Acetaminophen and opioids do not help reduce gout inflammation. They can be used as an adjunctive but are not solutions.
Of the three major therapies (NSAIDs, glucocorticoids, and colchicine), there is no single best agent.
The best method is to review the patient’s comorbidities to each medication, their preference (if this is not their first flare), and how adequate is their rheumatology follow up.
For example, if any renal disease is present, you must avoid NSAIDs. Other conditions in which we avoid NSAIDs: known coronary artery disease, peptic ulcer disease, certain anticoagulation medications, or poorly controlled diabetes mellitus.
Details of dosing
NSAIDs: naproxen, indomethacin, ibuprofen for 5-7 days
-perfect for those <60 years old who lack renal, cardiovascular, or ulcer disease.
Glucocorticoids: 30-40 mg prednisone initial dose with a 7-10 day taper.
-avoid if septic arthritis is a concern!
-great for those where NSAIDs are contraindicated or pregnant patients
-caution in those with brittle diabetes, recurrent steroid usage
Colchicine: 0.6 mg pill formulation.
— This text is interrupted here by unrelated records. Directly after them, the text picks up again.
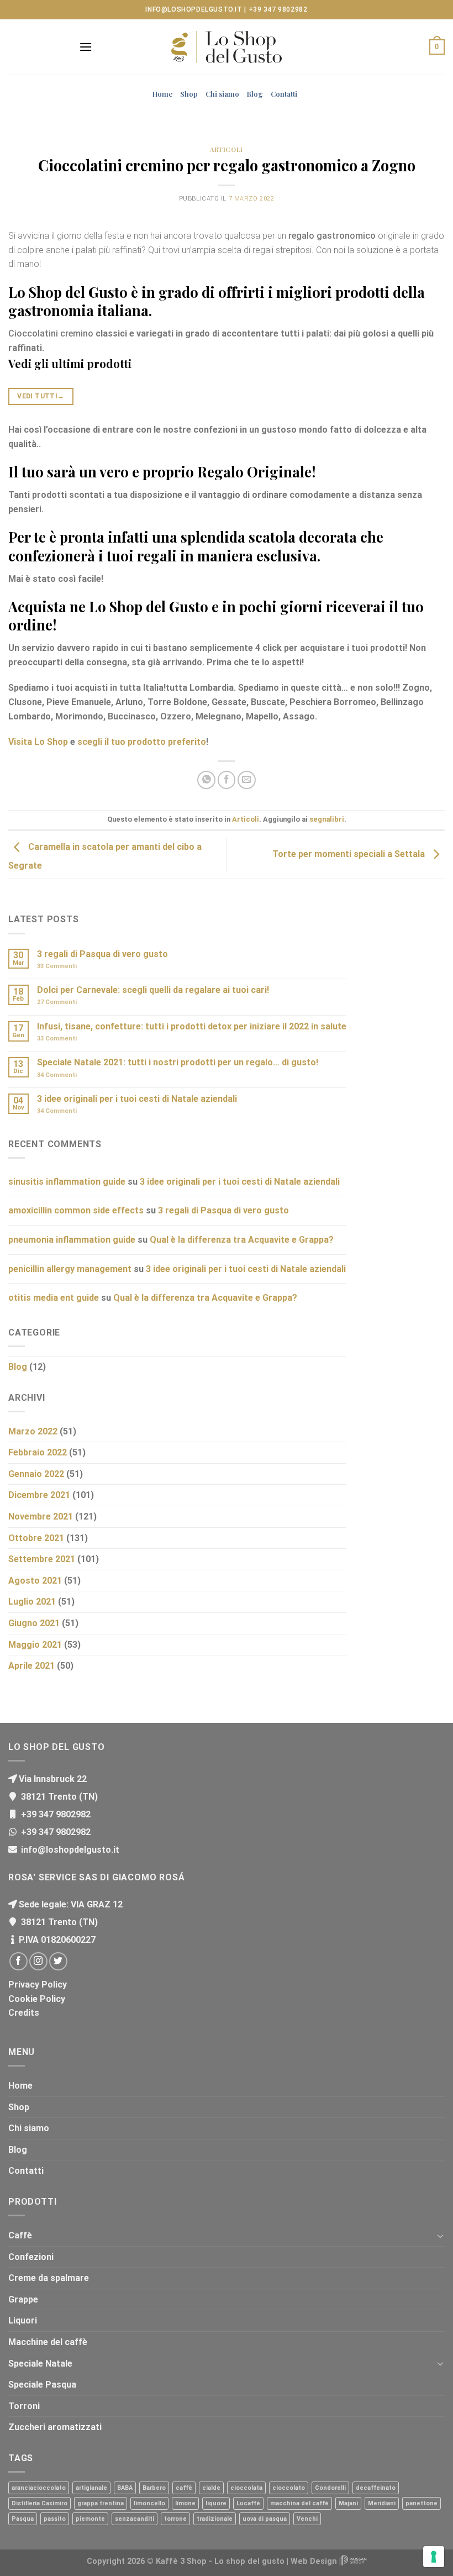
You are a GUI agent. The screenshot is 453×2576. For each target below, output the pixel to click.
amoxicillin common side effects (76, 1210)
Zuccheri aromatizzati (55, 2427)
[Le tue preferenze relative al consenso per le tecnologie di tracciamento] (433, 2556)
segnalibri (326, 819)
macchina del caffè (299, 2503)
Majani (348, 2503)
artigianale (91, 2487)
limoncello (149, 2503)
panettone (421, 2503)
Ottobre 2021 (36, 1538)
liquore (216, 2503)
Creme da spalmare (48, 2278)
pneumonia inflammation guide (71, 1239)
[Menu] (85, 46)
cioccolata (246, 2487)
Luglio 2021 (32, 1601)
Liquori (22, 2320)
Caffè (20, 2235)
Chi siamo (222, 93)
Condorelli (330, 2487)
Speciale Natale (40, 2363)
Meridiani (382, 2503)
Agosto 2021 (35, 1580)
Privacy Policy (37, 1984)
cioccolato (288, 2487)
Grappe (23, 2299)
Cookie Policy (36, 1999)
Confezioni (31, 2257)
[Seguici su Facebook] (18, 1961)
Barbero (154, 2487)
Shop (189, 93)
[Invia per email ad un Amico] (247, 780)
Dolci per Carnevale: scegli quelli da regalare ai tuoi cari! (153, 990)
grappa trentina (100, 2503)
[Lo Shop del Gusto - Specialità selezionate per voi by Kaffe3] (226, 47)
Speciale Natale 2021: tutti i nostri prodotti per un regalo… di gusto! (177, 1062)
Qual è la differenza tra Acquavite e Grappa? (242, 1239)
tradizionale (215, 2518)
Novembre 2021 (40, 1516)
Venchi (307, 2518)
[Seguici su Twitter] (58, 1961)
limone (185, 2503)
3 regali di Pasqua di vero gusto (102, 954)
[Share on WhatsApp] (206, 780)
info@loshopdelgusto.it (193, 9)
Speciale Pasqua (42, 2384)
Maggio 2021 (35, 1644)
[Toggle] (440, 2235)
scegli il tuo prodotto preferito (141, 742)
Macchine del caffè (47, 2342)
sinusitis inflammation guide (66, 1181)
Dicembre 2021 (39, 1495)
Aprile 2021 (31, 1665)
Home (162, 93)
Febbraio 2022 (37, 1452)
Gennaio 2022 (36, 1474)
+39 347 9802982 (278, 9)
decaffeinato (376, 2487)
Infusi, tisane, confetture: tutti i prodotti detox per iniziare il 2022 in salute (191, 1026)
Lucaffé (248, 2503)
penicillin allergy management (69, 1269)
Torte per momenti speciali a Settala (349, 854)
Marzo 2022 (32, 1431)
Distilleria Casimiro (39, 2503)
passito (55, 2518)
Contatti (284, 93)
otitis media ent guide (53, 1297)
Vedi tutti (40, 396)
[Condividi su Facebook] (227, 780)
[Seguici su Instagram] (38, 1961)
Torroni (24, 2406)
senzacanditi (134, 2518)
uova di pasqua (265, 2518)
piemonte (90, 2518)
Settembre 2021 (41, 1559)
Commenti (57, 966)
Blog (255, 93)
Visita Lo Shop (38, 742)
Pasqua (23, 2518)
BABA (125, 2487)
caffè (184, 2487)
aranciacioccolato (39, 2487)
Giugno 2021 (34, 1623)
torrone (175, 2518)
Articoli (226, 149)
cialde (211, 2487)
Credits (23, 2012)
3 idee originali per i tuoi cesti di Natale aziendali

Patient cannot exceed 1.8 mg in 24 hours.
-should really only be used if the above two options are unavailable.
-convenient for patients who have been on it before or taking it for flare prophylaxis
-significant side effects if taken incorrectly, low dose therapy only.
–must be started within 36 hours or else benefit of therapy is minimal.
-contraindicated in those with severe renal or hepatic impairment, or those on significant cytochrome P450 inhibitors.
-diarrhea and abdominal cramping are the most common side effect. They are less likely at lower doses.
-more serious adverse effects are typically seen at high doses and include neutropenia, bone marrow suppression, and peripheral neuropathy.
In those with established chronic gout limited to one or two joints, we can refer these patients for outpatient intra-articular steroid injection.